A dívida pública mede o endividamento das administrações públicas de um país. Nos Estados de Direito, caso de Portugal, por exemplo, as administrações públicas compreendem:

– A administração central – serviços administrativos do Estado e outros organismos centrais cuja competência respeita à totalidade do território económico;
– A administração regional – órgãos de governos regionais e serviços e fundos autónomos das regiões autónomas;
– A administração local, incluindo os órgãos de administração local ao nível de distritos, municípios e freguesias;
– Os Fundos da Segurança Social.

As administrações públicas não incluem empresas que operam em condições de mercado, quer sejam financeiras (exemplo: Caixa Geral de Depósitos, S.A.) ou não financeiras (exemplo: EPAL-Empresa Portuguesa das Águas Livres, S.A.).

Existem várias formas de medir a dívida pública. Em Portugal, e nos outros países da União Europeia, utiliza-se uma definição harmonizada que é, muitas vezes, designada por “dívida de Maastricht”.

De acordo com esta definição, a dívida pública corresponde ao montante contratualmente acordado pelo qual as administrações públicas terão de reembolsar os credores na data de vencimento.

Engloba as responsabilidades em depósitos e equiparados constituídos junto das administrações públicas (como são os certificados de aforro ou do Tesouro), os títulos de dívida emitidos (destacando-se, entre outros, as obrigações e os bilhetes do Tesouro) e os empréstimos obtidos por estas entidades.

Segundo a definição harmonizada, a dívida pública não engloba alguns instrumentos financeiros, nomeadamente os derivados financeiros e os outros débitos (nos quais se incluem as dívidas comerciais).

A dívida pública é compilada de forma consolidada, pelo que não inclui as dívidas de entidades das administrações públicas que sejam detidas por outras entidades das administrações públicas.

Segundo Carlos Rosado de Carvalho , “um dos problemas que temos é que estamos a recomeçar a pagar agora o serviço da dívida pública, que tinha sido suspenso”. O pagamento da dívida pública “não é nenhuma novidade, porque já sabíamos quando é que íamos retomar o pagamento da dívida, e o que o Governo fez foi gastar tudo ao invés de se preparar para a retoma do pagamento da dívida”.

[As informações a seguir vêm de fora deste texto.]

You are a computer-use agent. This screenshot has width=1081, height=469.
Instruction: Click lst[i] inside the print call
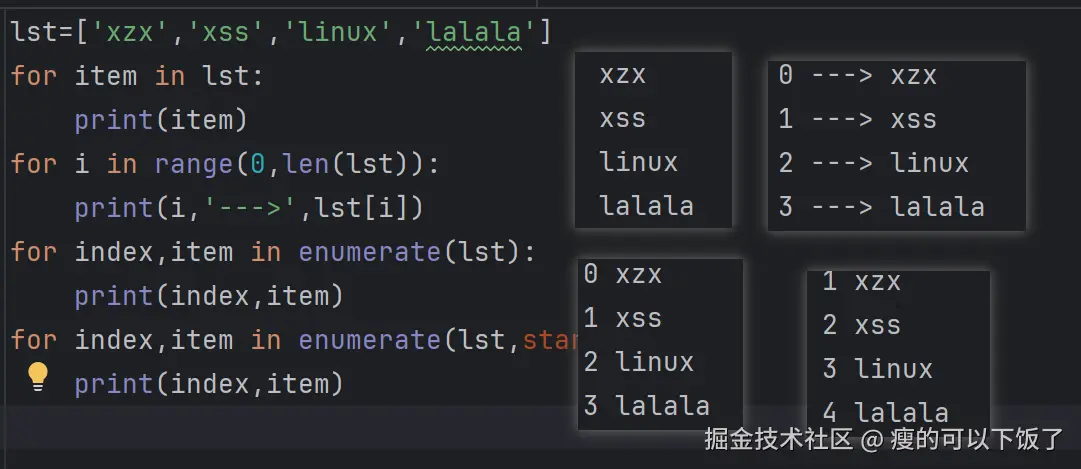tap(366, 208)
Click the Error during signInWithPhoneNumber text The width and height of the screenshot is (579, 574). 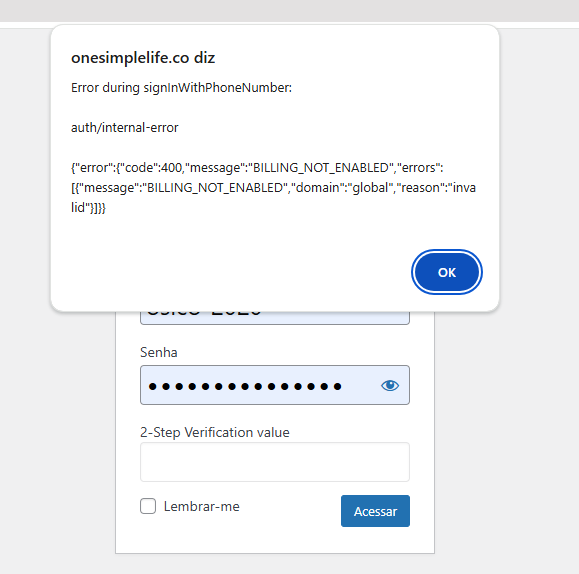coord(181,88)
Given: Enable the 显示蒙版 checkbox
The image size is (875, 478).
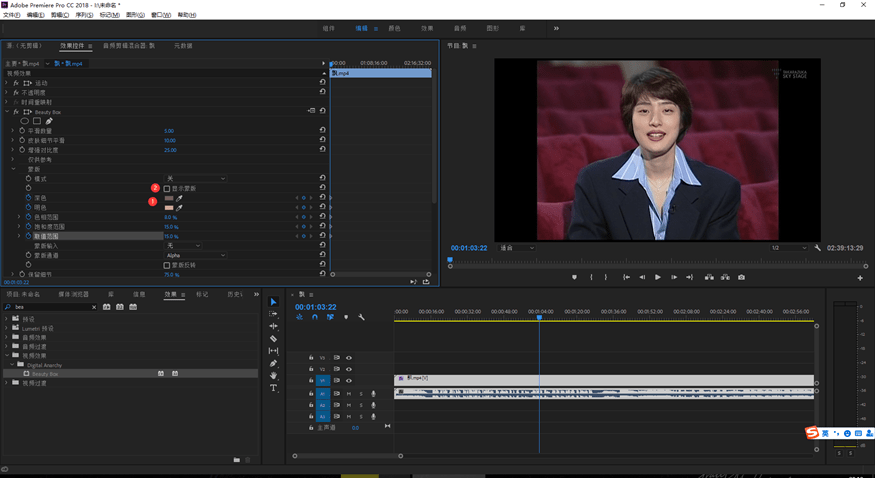Looking at the screenshot, I should [167, 188].
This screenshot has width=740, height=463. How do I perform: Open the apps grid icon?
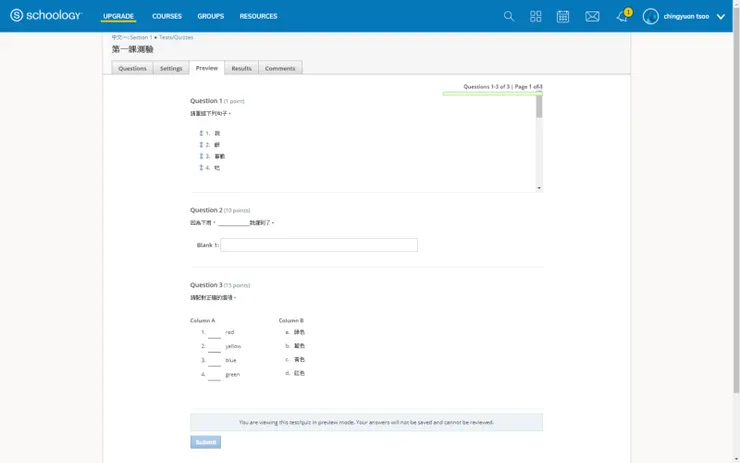tap(536, 16)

Em África, a dívida pública e a inflação situam-se em níveis que não se verificavam há décadas, com uma inflação de dois dígitos em metade dos países – o que reduz o poder de compra das famílias e prejudica fortemente os mais vulneráveis.

É, por isso, importante consolidar as finanças públicas e reforçar a gestão das finanças públicas num contexto de condições de financiamento difíceis. Para tal, as autoridades deveriam continuar a mobilizar as receitas públicas, melhorar a gestão dos riscos orçamentais e gerir a dívida de forma mais proactiva. Para os países que necessitam de reformular ou reestruturar a dívida, é imperativo que elaborem um quadro de resolução da dívida eficaz para criar espaço orçamental.